Ein – fast – klassischer Paul Auster (geboren 1947): Der Schriftsteller Peter Aaron liest durch Zufall die Notiz über eine Person, die sich in Wisconsin in die Luft gesprengt hat – kein Anschlag, sondern wohl ein Unfall. Aaron ahnt, um wen es sich handeln könnte und sieht seinen Verdacht durch Recherchen bald bestätigt. Nur er kennt bislang das Geheimnis seines früheren engen Freundes Ben Sachs, das er fortan vor der Polizei zu verheimlichen sucht. Stattdessen fasst er dessen verschlungene Lebensgeschichte, in der er selbst eine nicht geringe und teils tragische Rolle spielt, als Zeugnis für die Nachwelt in einem Roman zusammen: Leviathan. Ben Sachs‘ Biographie ist eine Abfolge von fatalen Zufällen, unerwarteten Wendungen, aufkeimender und absterbender Liebschaften und des Scheiterns, bis er auf eine noch viel bizarrere und gefährlichere Idee der Selbstbestätigung verfällt. „Fast“ klassisch ist dieser Auster aus den frühen 1990er Jahren, da er zwar die gewohnte komplexe Struktur seiner Romane aufweist, jedoch vergleichsweise klassisch erzählt ist. Oft als Kommentar zu den Reagan-Jahren gelesen, trägt er zudem für Auster recht deutliche fatalistische Züge. Ansonsten ist alles wie immer: ein extrem verwickelter Plot, eine erstaunliche Episode reiht sich an die nächste, das alles auf hohem Niveau und spannend von der ersten Seite an.  

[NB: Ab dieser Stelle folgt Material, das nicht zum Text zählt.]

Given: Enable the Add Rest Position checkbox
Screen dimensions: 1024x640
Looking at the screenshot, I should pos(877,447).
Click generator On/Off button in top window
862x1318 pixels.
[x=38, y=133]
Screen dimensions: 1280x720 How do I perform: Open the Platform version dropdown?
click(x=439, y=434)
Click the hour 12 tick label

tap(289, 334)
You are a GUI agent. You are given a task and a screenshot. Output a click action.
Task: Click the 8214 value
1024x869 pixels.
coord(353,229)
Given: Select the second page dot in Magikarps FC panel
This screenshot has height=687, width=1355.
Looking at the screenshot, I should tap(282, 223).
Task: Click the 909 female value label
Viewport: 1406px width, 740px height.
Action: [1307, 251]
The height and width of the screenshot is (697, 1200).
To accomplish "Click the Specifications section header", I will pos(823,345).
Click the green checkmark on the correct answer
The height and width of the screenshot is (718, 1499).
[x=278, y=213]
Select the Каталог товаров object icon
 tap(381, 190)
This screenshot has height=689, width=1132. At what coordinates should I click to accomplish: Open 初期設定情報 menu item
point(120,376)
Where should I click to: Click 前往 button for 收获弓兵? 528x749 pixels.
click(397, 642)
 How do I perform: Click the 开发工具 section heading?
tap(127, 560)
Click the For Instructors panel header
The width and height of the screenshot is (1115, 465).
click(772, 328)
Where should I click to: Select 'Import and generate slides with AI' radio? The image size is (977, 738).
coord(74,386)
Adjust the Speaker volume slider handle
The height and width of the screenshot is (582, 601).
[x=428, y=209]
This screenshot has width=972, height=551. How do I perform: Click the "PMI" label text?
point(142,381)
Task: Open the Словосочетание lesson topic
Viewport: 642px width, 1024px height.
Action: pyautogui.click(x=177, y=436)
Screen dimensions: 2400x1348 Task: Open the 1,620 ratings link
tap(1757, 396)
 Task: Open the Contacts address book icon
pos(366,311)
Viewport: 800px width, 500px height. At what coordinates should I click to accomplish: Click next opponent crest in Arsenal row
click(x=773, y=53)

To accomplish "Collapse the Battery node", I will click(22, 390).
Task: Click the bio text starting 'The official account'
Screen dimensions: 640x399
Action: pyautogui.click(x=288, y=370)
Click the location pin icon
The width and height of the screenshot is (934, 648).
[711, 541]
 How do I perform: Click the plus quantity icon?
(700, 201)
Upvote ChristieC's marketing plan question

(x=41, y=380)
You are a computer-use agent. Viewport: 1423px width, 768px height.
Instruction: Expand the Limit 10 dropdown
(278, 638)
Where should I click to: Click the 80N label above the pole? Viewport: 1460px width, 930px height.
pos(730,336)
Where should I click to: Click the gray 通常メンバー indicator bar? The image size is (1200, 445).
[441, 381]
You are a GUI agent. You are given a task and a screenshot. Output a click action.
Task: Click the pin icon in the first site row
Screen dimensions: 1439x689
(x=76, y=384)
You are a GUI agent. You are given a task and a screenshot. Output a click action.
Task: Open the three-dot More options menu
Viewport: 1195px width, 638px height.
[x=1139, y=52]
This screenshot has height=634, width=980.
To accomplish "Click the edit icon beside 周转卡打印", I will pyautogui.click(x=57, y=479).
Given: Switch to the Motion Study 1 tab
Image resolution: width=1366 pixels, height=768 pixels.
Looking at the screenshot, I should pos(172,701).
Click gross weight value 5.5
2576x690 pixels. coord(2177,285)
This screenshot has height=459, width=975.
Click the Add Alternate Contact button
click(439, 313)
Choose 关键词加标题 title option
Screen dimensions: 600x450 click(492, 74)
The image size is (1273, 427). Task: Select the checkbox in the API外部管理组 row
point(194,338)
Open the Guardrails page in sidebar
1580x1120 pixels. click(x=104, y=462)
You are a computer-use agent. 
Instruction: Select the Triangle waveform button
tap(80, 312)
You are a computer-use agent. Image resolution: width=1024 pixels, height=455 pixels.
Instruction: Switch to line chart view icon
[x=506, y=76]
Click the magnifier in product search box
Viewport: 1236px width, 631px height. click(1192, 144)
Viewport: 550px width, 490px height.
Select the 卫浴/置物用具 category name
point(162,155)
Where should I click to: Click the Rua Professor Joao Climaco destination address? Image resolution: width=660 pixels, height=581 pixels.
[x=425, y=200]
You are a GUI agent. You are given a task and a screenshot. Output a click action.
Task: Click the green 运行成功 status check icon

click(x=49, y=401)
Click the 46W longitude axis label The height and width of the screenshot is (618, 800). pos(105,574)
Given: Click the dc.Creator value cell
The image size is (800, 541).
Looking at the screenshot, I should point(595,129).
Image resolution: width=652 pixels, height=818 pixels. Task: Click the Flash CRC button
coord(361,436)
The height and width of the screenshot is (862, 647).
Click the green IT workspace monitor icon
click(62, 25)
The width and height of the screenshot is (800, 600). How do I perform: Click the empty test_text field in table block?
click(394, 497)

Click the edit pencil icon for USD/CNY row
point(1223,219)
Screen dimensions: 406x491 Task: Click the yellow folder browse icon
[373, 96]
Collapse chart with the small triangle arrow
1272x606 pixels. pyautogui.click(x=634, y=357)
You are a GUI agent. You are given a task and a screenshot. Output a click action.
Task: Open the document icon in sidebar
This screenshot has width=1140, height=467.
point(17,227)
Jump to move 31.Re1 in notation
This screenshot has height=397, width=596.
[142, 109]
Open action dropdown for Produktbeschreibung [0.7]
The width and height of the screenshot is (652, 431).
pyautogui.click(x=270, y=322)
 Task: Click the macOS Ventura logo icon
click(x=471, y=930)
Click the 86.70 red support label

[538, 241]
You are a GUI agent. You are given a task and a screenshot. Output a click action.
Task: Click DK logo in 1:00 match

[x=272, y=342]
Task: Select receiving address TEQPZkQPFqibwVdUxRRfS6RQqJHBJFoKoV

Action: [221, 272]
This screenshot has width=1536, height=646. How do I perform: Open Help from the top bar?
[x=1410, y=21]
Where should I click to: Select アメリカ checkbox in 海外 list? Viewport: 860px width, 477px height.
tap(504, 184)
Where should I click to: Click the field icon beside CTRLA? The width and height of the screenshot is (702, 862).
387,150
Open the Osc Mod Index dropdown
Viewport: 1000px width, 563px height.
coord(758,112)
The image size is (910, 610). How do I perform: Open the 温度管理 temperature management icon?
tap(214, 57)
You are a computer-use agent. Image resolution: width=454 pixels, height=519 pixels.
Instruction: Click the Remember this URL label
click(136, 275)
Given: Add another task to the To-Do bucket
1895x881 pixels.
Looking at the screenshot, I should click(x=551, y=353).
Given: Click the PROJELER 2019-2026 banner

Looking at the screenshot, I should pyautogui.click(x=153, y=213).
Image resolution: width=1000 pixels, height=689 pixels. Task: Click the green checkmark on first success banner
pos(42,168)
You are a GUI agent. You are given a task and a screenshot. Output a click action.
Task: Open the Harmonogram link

Henry Fielding: Tom Jones.

Er liegt eines Tages im Bett des Landadeligen von Alwerth, das Findelkind Tom Jones. Alwerth, Friedensrichter und bekannt für seine Menschlichkeit, nimmt sich des Kindes an wie eines eigenen Sohnes – den er nicht hat – und lässt in gemeinsam mit seinem Neffen Bilfil aufziehen. Doch die beiden Zöglinge sind sehr unterschiedlicher Natur. Während Bilfil als ein natürlicher Sohn der Schwester allgemeines Wohlwollen von Beginn an besitzt, muss sich Jones durchsetzen, etwa gegen den ihn verachtenden Lehrer Klopfstock. Bilfil weiß seine Voraussetzungen gut zu nutzen, um Jones gegen seinen Onkel auszuspielen, er beherrscht früh die Kunst der Intrige. Der stetig aufrechte und menschenfreundliche Tom Jones dagegen gerät durch seine Gutmütigkeit erst recht in die Fallen menschlicher Zweideutigkeiten, so dass sein Leben sich als ein Verwirrspiel an Komplikationen, Bedrohungen und verpassten Chancen gestaltet, die ihn bis ins Gefängnis führt. Und immer weiter entfernt von seiner großen Liebe, Sophie, der Tochter des benachbarten Landjunkers. Obwohl sie seine Liebe erwidert, scheint sie chancenlos: Jones ist ein Bastard, nicht von Stand und zudem Opfer der Spielchen seines Cousins Bilfil, der ebenfalls ein Auge auf Sophie, besser gesagt deren Vermögen, geworfen hat. Der Roman von über 850 Seiten stammt von 1749 und hat nichts von seiner Lesbarkeit verloren – Fielding (1707-1754) nutzt das Mittel der Zweideutigkeit, mit der er den Adel und seine Umgangsformen böse karikiert, in einer äußerst amüsanten sanft sarkastischen Variante. Überraschend auch, wie frei Fielding etwa die Affären Jones‘ mit anderen Frauen gleichzeitig mit dem Kampf seines Protagonisten um Sophie schildert, die ihm von ihr zwar vorgehalten, aber letztlich auch verziehen werden. Immer noch ein großartiger Spaß – allein die Schilderung des Landjunkers ist jedesmal ein großes Genuss, seine Reden wunderbar übersetzt.